Revisiting the film, it’s easy to see why Chan’s brand of high-octane slapstick action – modelled on early silent-era cinema and with more than a touch of Chuck Jones-esque outrageous stunt displays – chimed so heavily with audiences around the world. He is a true showman, and the film remains the perfect vehicle to showcase his jaw-dropping, death-defying exploits.
A period flick set in 19th century Hong Kong, Chan is Sergeant Dragon Ma, part of a marine task force that has been assigned to deal with the spread of marauders who have been attacking and pillaging ships around the shores of Hong Kong for months. Clashing with the local police team – which results in an epic and hilarious barroom brawl to end all others – Dragan’s team of coastguards are essentially promoted to root out corruption within the law and bring down the nefarious pirates, with a little help from a rotund, yet nimble informer called Fei (fellow martial arts icon and the film’s action director, Sammo Hung).
Project A’s plot rattles along without making too much sense, but let’s be honest, the audience are here for one thing only – Chan’s consummate, larger-than-life stunt work, which remains utterly incredible. Yet none of the set-pieces here would work half as well if it’s wasn’t for the actor’s precise comic timing. As both writer and director, he knows how to get the most out of his deeply committed stunt team.

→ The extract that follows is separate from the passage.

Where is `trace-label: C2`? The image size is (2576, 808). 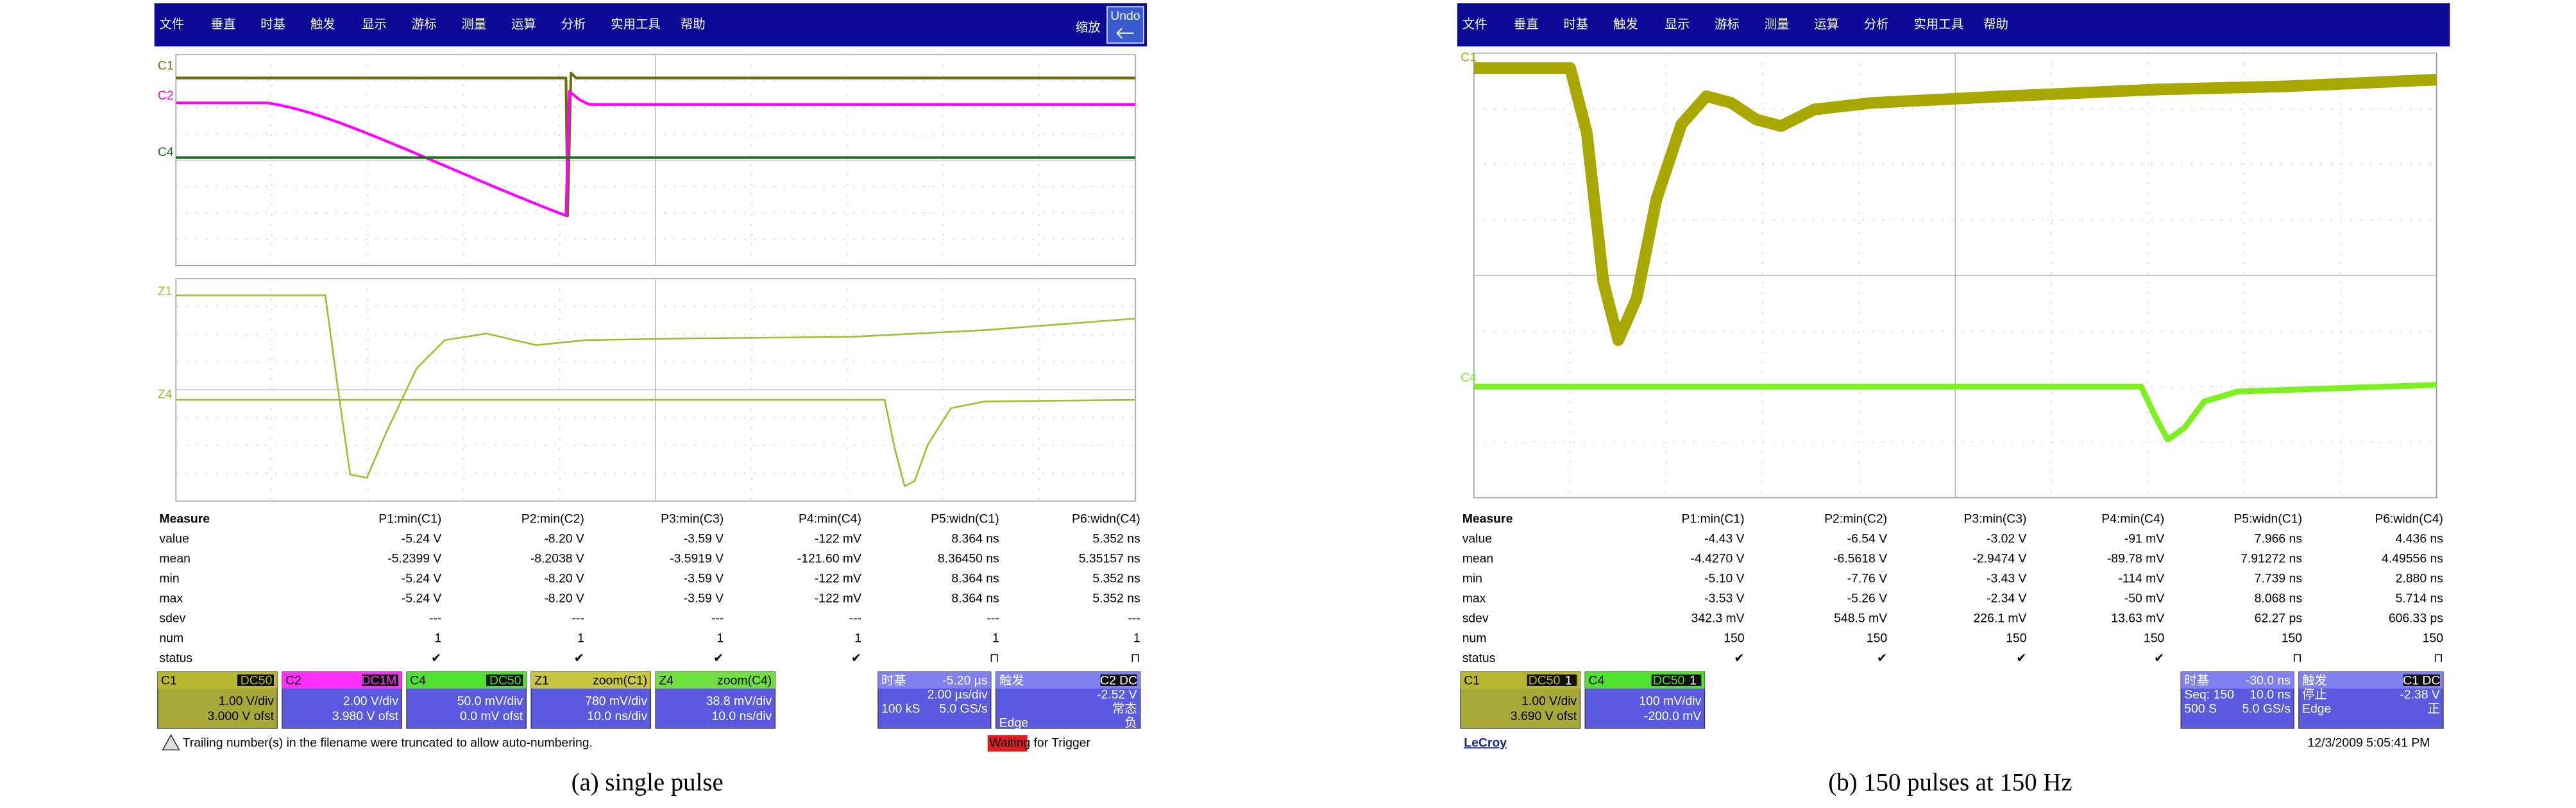 trace-label: C2 is located at coordinates (166, 96).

The action scenes are beautifully choreographed and filled with wonderful little throwaway comedic moments which give the film its distinctive character, and offer moments of fallibility which set Chan apart from his other, more impassive and seemingly indestructible martial artist contemporaries.

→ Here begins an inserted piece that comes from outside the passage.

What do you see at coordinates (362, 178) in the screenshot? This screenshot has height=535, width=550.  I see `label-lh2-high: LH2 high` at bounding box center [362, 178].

Even handcuffed, Chan can craft an incredible fight scene, and to say the performer suffers for his art is a gross understatement, judging by the now notorious wince-inducing end credits outtakes which Chan first incorporated into his films with Project A. While not in the same league as its predecessor, the film’s sequel – the imaginatively named Project A Part II – is nevertheless another entertaining slice of Chan’s extraordinary physical chops, and both films are a great jumping-off point for a younger generation unfamiliar with the performer, and those older devotees steeped in his work since the video shop age. The transfer on both films is excellent, the highly saturated colours akin to those MGM musicals from the Technicolor era, perhaps a deliberate homage by Chan, who was undoubtedly a fan.